「ザ・ヨコハマ・エクスプレス」藤井雅彦責任編集:ヨコハマ・フットボール・マガジン

わかっていても止められない、相手の上をいく中村俊輔のFK精度の驚異 [1st5節ガンバ戦レビュー]

 

よりによってアデミウソンにゴールを許した瞬間、マリノス側にとっては嫌な雰囲気が漂った。これ以上ない豪快ボレーを決められ、昨季まで頼もしい味方だった選手が最も怖い存在になったことをあらためて思い知らされた。

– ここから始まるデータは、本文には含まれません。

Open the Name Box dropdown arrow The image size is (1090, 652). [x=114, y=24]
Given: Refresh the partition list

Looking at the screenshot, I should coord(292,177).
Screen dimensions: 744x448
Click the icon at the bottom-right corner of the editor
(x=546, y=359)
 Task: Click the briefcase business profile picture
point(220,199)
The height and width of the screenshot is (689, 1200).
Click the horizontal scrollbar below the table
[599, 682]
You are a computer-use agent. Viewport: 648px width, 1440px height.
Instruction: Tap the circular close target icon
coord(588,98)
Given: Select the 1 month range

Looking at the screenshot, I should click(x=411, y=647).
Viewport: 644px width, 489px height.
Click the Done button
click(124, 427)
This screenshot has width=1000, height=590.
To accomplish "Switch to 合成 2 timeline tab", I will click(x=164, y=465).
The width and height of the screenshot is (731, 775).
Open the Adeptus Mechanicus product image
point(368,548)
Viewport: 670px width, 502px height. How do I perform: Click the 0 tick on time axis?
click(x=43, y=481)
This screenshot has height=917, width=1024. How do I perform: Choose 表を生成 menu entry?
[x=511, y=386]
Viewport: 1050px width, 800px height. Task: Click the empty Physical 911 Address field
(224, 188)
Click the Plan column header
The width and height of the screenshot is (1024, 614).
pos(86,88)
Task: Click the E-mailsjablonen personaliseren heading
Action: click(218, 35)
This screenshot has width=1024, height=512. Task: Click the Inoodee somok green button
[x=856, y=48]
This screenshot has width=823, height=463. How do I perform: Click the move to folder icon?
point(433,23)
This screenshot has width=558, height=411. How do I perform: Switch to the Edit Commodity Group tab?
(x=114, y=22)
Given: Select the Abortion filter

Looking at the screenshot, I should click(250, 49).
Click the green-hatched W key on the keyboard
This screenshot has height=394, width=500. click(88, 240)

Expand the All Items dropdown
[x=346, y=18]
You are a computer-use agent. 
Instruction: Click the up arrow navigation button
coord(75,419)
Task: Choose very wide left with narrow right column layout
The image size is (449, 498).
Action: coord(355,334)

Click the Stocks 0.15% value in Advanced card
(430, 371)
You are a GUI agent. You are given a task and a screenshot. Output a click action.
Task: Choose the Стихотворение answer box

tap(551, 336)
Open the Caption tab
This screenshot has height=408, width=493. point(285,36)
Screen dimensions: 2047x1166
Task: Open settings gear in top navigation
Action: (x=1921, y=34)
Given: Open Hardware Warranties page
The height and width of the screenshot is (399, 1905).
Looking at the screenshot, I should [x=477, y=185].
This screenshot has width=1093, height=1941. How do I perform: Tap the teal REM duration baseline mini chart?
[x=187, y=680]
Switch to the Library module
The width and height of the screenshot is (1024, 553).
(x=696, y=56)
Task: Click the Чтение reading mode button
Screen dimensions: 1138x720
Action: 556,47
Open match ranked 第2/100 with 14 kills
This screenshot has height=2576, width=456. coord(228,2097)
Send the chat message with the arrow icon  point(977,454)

停滞ムードを吹き飛ばしたのは、背番号10の鮮烈な一撃だった。GK東口順昭が必死に伸ばした手の、その先を射抜いた。わかっていても止められない、相手の上をいく精度は驚異だ。その5分前に一度はスリップして転倒したところから、次のチャンスで決めるあたりもさすがである。

 

 

あらためて苦しい局面をガラリと変えるセットプレーの威力は、頼もしいと感じると同時に恐ろしい。それがチームの主将である名手・中村俊輔の一振りであることも大きな意味を持ち、相手チームにとっては不運に近い出来事だろう。余計なファウルを与えたという見方もできるが、そもそもあの位置でのFKがチャンスになるキッカーはそれほど多くない。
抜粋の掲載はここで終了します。